孤独で、いつもうずくまっているお前が友を作った?ふざけるな。あいつのせいで、僕
はお先真っ暗だよ。」
「友を作って何が悪い。他の者をけなしている時点で、お先真っ暗だ。」
「別に、お前をけなそうとしてるわけじゃない。僕はあの新入り嫌いなだけだ。みるだ
けで吐き気がする。」
「お前が近づかなければいいだけの話だ。我やはきゅとは関係ない、去れ。」
「ふん!いずれ…はきゅと離れたくなるはずさ。負け犬で、哀れで、美しくもない、汚
れた身体のアイツを、好くなんて…僕が思ってる以上に頭が悪いようだな。汚いやつと
接触して…恥ずかしくないのか?」
「貴様…!我が友をけなすのも大概にしろ!我とはきゅをずっと監視していただろう!
我が気づいてないとでも思ったのか!何のためかは知らぬが、はきゅにその穢れた爪で触れてみろ。
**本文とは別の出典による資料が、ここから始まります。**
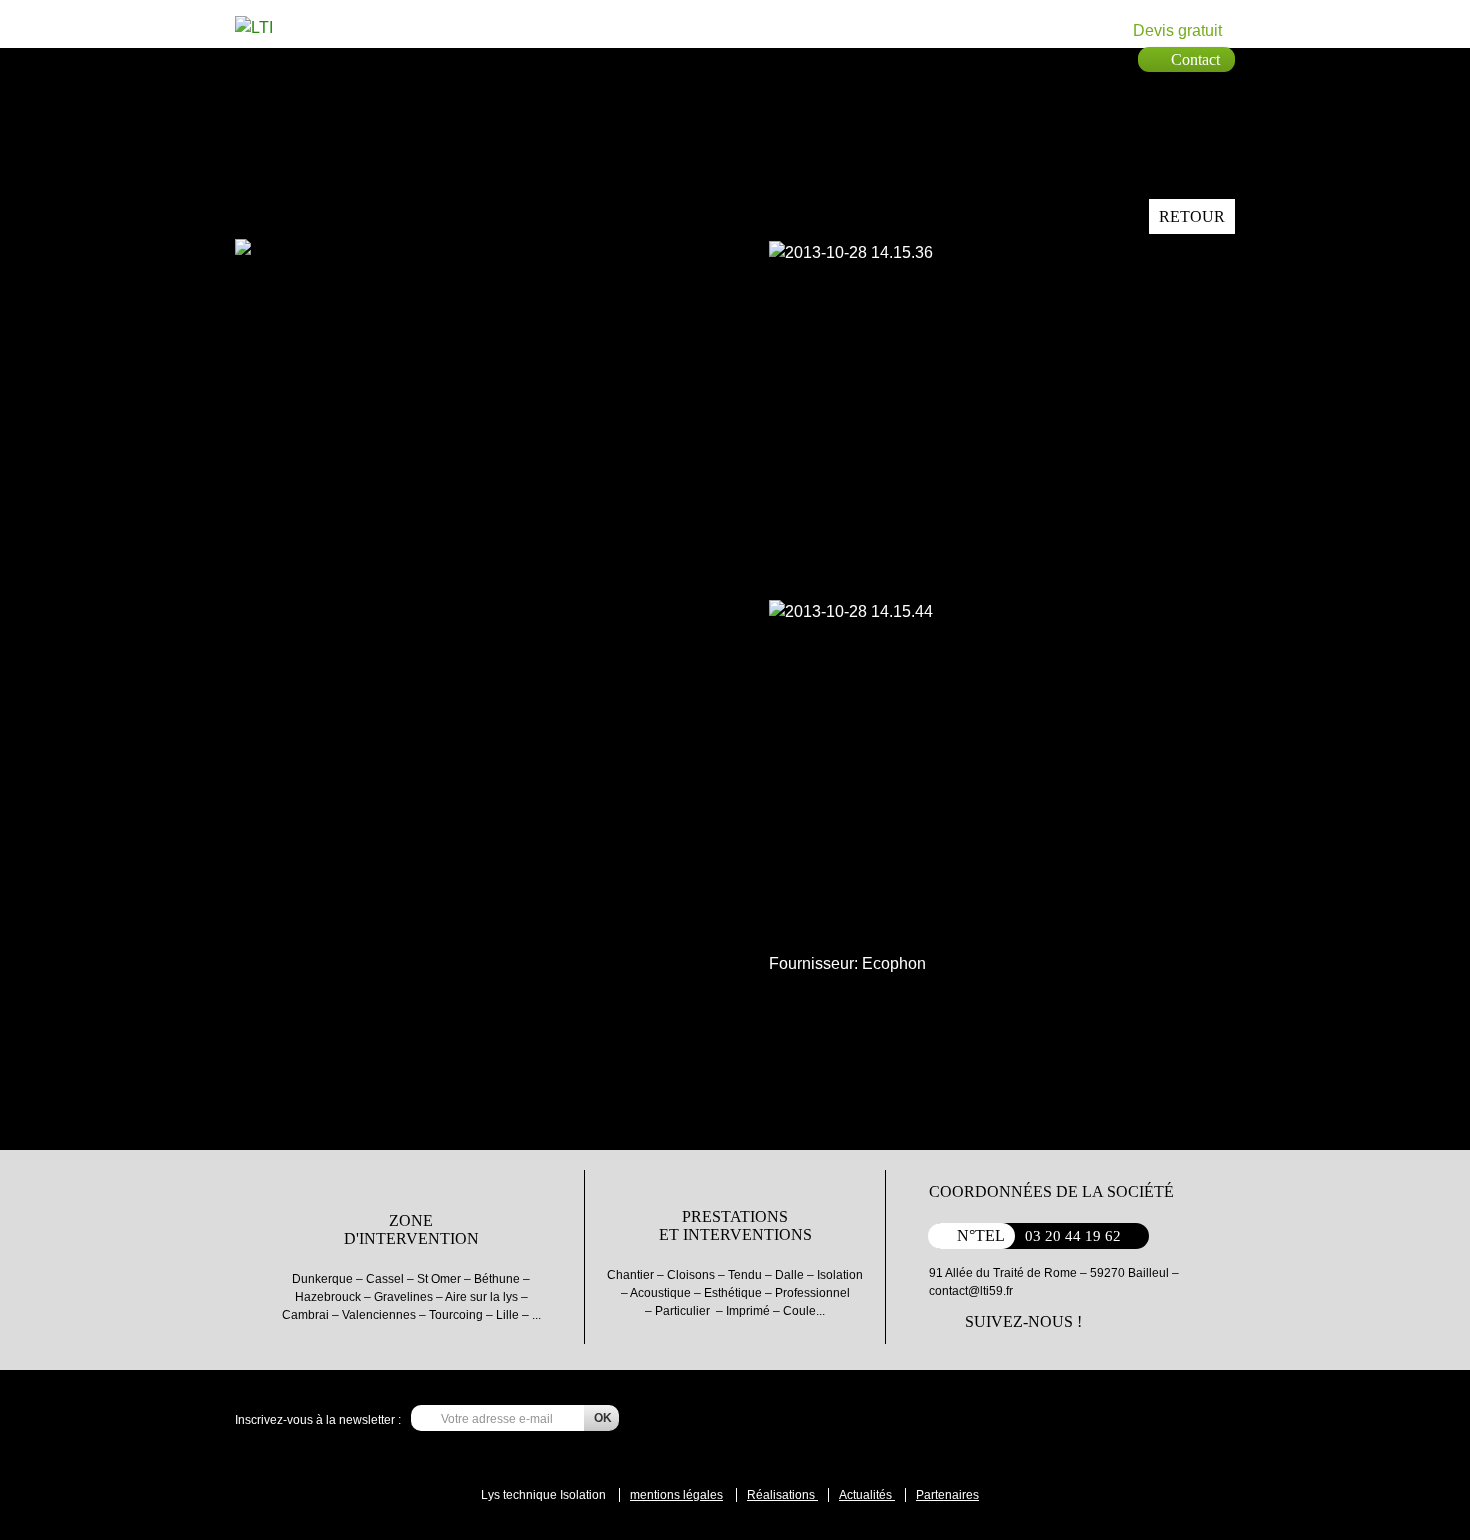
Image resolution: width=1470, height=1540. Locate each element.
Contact (884, 58)
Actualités (867, 1495)
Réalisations (782, 1495)
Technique (505, 58)
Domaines (580, 58)
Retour (1192, 216)
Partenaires (657, 58)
生きて帰れると思うな!!」
「おぉ、いい迫力だ。流石、『赤狼の暴君』だな。伝説の赤狼であるお前がそこまでし
て新人を好くとは思ってもいなかった。僕は強いやつ以外嫌いだ。お前が新人といたら
お前が弱体化しそうで怖いんだよ。」
「暴君であることについては…絶対に外にさらすべきではない。今すぐ貴様をこの世
から抹消するくらい…お安い御用だ。」
「戦うのか?かかってこい!『赤狼の暴君』であっても、僕には勝てないだろうさ!!」
「…遊びはそこまでだ。何故ここまでして貴様がはきゅを嫌うのか…教えてもらおう」
しーは黒く鋭い爪でニヤリと笑う白い狐に切りかかった。
「しー!?」
はきゅの声。そっと後ろを振り返った。
「なにしてるの?」
「おや、新人君じゃないか。話すならよそで話してくれ。弱いやつを見ると吐きそうだ。」
「失せろ。命は許してやる。」
「はいはい、じゃあねっ!!」
白い狐は消えてしまった。
「しー、何があったの?」
「…お前には関係ない。心配するな。」
「わかった…ねぇ、さっきの、悪いやつ?」
「いや、本当はいいやつだ。今は少し、荒れているが…」
「そっとしといてあげよう」
白い狐は物陰で呟いた。
「チッ…赤狼に手を出すのはやめといた方がよさそうだ。あの威圧感…僕ぐらいなら間違いなく瞬殺
だ。どうにかしてあの新入りを追放しないと…僕…僕の居場所が無くなる。」
僕ははきゅと楽しそうに話す皆を睨み、姿を消した。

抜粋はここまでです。